To assess the potential of RO76, the researchers synthesized ten compounds based on fentanyl, a potent opioid, and screened them for their ability to activate the μOR while minimizing dangerous side effects. RO76 emerged as the most promising candidate, showing moderate potency in activating the μOR while significantly reducing the recruitment of β-arrestin-2, a protein linked to many of the negative side effects of opioids, including respiratory depression. The team revealed that RO76 interacts with the sodium site in a novel way—through a water-mediated hydrogen bond. This interaction was key to its ability to modulate the receptor’s activity and reduce harmful side effects.

In mice, RO76 provided pain relief comparable to morphine, one of the most commonly used opioids, but with significantly fewer side effects. Unlike morphine, which can dangerously slow breathing, RO76 had a much gentler effect on respiration, even at higher doses. Furthermore, mice treated with RO76 showed fewer withdrawal symptoms compared to those given morphine, suggesting a lower risk of physical dependence.

While further studies are needed to fully understand the mechanisms behind RO76’s reduced side effects, this research represents a significant step forward in the ongoing effort to combat the opioid crisis, highlighting the potential of targeting lesser-known receptor sites to achieve safer therapeutic outcomes.
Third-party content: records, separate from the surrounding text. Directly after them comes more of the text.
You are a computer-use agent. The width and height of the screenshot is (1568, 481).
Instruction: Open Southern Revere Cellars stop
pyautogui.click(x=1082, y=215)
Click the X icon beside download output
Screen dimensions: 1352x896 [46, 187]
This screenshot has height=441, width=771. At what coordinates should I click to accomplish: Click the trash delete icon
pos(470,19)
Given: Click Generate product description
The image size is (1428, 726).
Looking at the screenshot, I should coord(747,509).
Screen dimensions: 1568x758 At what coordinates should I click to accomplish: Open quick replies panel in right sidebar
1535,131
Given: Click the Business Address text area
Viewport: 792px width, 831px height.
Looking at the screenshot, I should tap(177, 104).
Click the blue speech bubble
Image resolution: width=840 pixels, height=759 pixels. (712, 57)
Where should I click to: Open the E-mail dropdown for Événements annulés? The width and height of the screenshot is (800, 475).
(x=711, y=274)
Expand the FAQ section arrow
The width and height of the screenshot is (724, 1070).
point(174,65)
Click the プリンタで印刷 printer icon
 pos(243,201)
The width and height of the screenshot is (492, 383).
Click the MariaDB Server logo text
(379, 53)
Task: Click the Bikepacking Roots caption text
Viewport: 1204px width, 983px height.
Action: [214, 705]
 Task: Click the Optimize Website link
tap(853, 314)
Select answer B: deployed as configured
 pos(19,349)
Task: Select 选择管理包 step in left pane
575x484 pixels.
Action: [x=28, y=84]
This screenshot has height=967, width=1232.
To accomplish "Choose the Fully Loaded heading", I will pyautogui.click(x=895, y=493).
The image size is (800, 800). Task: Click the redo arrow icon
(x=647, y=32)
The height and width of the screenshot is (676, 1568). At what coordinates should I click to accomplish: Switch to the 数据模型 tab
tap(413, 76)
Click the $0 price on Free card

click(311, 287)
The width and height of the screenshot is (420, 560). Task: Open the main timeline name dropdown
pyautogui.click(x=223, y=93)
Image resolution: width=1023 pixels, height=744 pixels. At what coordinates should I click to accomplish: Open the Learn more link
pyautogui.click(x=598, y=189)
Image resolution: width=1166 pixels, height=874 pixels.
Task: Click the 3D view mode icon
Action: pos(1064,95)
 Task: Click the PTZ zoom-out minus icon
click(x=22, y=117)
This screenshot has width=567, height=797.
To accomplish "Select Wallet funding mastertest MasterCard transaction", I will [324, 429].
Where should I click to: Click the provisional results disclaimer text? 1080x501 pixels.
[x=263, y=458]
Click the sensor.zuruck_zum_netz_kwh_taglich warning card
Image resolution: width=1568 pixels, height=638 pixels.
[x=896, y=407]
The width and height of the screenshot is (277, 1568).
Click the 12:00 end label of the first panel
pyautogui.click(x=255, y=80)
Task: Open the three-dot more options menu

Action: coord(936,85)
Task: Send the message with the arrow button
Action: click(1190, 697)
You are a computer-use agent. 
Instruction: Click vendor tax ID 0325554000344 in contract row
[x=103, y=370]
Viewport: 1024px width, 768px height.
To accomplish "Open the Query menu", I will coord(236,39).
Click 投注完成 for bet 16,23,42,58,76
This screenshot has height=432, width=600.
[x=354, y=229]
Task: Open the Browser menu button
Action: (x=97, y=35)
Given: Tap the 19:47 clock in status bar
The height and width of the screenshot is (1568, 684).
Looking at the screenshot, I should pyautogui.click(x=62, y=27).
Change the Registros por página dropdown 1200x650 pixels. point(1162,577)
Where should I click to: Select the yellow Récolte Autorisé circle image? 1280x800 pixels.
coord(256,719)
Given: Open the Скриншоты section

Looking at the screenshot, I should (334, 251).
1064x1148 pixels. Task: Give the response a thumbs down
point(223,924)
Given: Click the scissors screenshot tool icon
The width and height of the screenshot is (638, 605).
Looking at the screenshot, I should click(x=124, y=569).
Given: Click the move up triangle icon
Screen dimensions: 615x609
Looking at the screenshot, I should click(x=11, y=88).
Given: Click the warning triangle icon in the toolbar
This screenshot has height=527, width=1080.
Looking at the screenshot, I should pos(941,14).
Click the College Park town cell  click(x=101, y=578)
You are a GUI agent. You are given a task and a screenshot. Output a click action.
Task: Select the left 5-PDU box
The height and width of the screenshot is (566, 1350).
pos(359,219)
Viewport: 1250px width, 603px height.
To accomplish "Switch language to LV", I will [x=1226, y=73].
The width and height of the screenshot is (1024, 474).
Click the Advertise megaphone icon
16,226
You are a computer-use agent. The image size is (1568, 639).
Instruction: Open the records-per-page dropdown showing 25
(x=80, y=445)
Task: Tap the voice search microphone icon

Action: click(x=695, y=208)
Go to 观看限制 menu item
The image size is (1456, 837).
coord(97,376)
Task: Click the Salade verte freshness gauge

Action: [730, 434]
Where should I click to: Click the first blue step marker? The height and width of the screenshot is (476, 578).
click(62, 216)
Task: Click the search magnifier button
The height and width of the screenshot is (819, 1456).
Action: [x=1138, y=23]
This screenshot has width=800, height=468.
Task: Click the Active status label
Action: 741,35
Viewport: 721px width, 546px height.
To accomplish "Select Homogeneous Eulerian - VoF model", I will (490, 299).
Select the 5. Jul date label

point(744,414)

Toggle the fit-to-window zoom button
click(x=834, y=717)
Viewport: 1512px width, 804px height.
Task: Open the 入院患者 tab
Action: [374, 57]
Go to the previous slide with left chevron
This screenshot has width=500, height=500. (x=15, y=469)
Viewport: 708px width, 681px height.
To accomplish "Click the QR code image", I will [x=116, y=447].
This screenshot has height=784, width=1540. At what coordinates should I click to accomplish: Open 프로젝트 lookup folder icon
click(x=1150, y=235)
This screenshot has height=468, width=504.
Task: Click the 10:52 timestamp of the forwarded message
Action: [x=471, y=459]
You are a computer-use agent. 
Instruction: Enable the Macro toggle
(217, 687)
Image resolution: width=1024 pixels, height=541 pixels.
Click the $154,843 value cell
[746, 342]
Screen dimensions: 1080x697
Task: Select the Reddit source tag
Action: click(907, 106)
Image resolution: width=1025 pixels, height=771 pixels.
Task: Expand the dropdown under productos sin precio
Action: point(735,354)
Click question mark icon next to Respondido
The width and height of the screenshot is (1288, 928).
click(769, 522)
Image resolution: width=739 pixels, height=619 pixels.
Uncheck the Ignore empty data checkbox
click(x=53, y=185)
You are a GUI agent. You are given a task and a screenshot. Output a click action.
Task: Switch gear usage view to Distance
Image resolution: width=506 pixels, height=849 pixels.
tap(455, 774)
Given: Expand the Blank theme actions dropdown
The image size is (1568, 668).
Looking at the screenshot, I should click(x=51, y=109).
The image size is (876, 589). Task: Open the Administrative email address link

Previous work in the fight to develop safer opioids has also examined bifunctional ligands. As in the current work targeting the water molecules in the binding pocket, the μOR agonism activity of most dual ligands is reduced compared with classical opioids, which raises concern about their effectiveness in managing nociceptive pain. But a new class that possesses both μOR agonism and σ1R antagonism has been reported—with results showing strong analgesic efficacy alongside reduced opioid-related side effects.⁷ Another group has developed a thermoresponsive copolymer-based hydromorphone prodrug, with a single dose producing rapid and sustained pain resolution with a lack of systemic analgesic effect, and no tolerance with repeat dosing.⁸ 

Collectively, these findings support the ongoing development of safe, long-acting, and nonaddictive options for better clinical pain management, offering hope that patients may one day have access to pain relief that doesn’t come with the same dangerous trade-offs.

References

1. Fishman, S.M. Recognizing Pain Management as a Human Right: A First Step. Anesth. Analg. 2007, 105, 8–9.
2. Phillips, C.J. The Cost and Burden of Chronic Pain. Rev. Pain 2009, 3, 2–5.
3. Fenalti, G. et al. Molecular control of δ-opioid receptor signalling. Nature 2014, 506, 191–196.
4. Venkatakrishnan, A.J. et al. Diverse GPCRs exhibit conserved water networks for stabilization and activation. Proc. Natl. Acad. Sci. U.S.A. 2019, 116 (8), 3288–3293
5. Ople, R.S. et al. Signaling Modulation Mediated by Ligand Water Interactions with the Sodium Site at μOR. ACS Cent. Sci. 2024.
6. Faouzi, A. et al. Structure-based design of bitopic ligands for the µ-opioid receptor. Nature 2023, 613, 767–774.
7. Miao, Z. et al. A Novel Bifunctional μOR Agonist and σ1R Antagonist with Potent Analgesic Responses and Reduced Adverse Effects. J. Med. Chem. 2023, 66, 23, 16257–16275
8. Jia, Z. et al. Thermoresponsive Polymeric Hydromorphone Prodrug Provides Sustained Local Analgesia without Apparent Adverse Effects. Mol. Pharmaceutics 2024, 21, 4, 1838–1847.